Harry Knox was one of nine new members announced Monday, filling out the 25-person roster that also includes one other openly gay person, Fred Davie. He is the president of Public/Private Ventures, a group that helps low-income families.
Knox, who is now director of the Human Rights Campaign’s Religion & Faith program, said in a statement from the organization that he was “humbled by the invitation.”
“The lesbian, gay, bisexual and transgender community is eager to help the administration achieve its goals around economic recovery and fighting poverty; fatherhood and healthy families; inter-religious dialogue; care for the environment; and global poverty, health and development,” Knox said. “And, of course, we will support the President in living up to his promise that government has no place in funding bigotry against any group of people.”
Knox could not be reached for comment late Monday.
In December, Knox criticized Obama for his pick of Rev. Rick Warren to deliver the invocation at the inauguration.
“By making this pick, the president-elect really sent a message to me and my community that we don’t matter as much to him as people that didn’t even vote for him,” Knox said in a report aired on NBC’s “Nightly News with Brian Williams.”

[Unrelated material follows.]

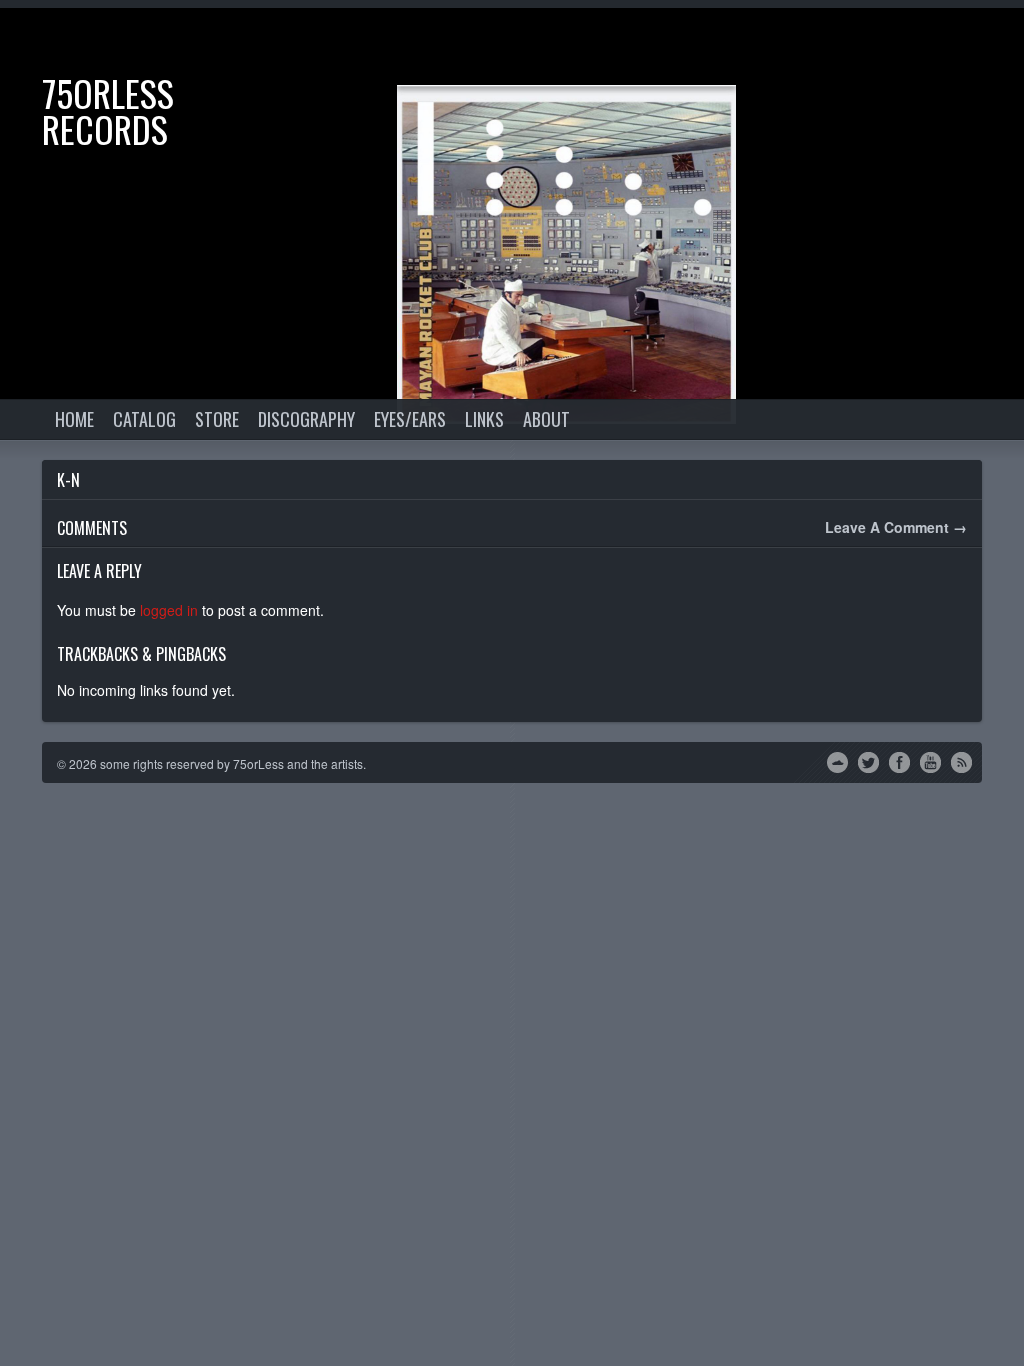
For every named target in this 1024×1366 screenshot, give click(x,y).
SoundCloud (837, 761)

Knox served as the second fulltime executive director of the statewide gay rights group Georgia Equality. He led the group from 1998 to 2001. Knox joined HRC in 2005, though he returned to Georgia last year to work on the failed U.S. Senate campaign of former Democratic lawmaker Jim Martin.
One of Knox’s most enduring quips came in October 2000 during a prolonged battle to gain domestic partner benefits for Fulton County employees. When Mike Kenn, a Republican and former Atlanta Falcon, ran for and won the Fulton County Commission chair, he received endorsements from local gay groups for a pledge to support domestic partner benefits.
But in 2000, when the proposal bogged down, Kenn prompted an outcry from gay supporters when he flip-flopped and said his campaign pledge only included examining the issue, not fully supporting domestic partner benefits. Knox, at the time executive director of Georgia Equality, responded: “There are lies and then there are damn lies, and that is a damn lie.”
Knox was also in Atlanta last April as part of a protest by gay and gay-friendly congregations at the Atlanta Regional Post Office in Hapeville. The event was held to call attention to economic justice as a faith issue.
“Across the country, millions of same-sex couples face significant financial burdens and legal hurdles in building a secure future for their families,” Knox said.
On the White House advisory council, Knox will face some anti-gay members. Those include Rev. Joel Hunter, a Florida pastor and former head of the Christian Coalition, and Rev. Jim Walls, a vocal opponent of same-sex marriage.
The White House office enlists faith and community groups to address four priorities: economic recovery, reducing abortions, encouraging responsible fatherhood and improving interfaith relations. It is charged with administering federal grants and advising the White House on policy.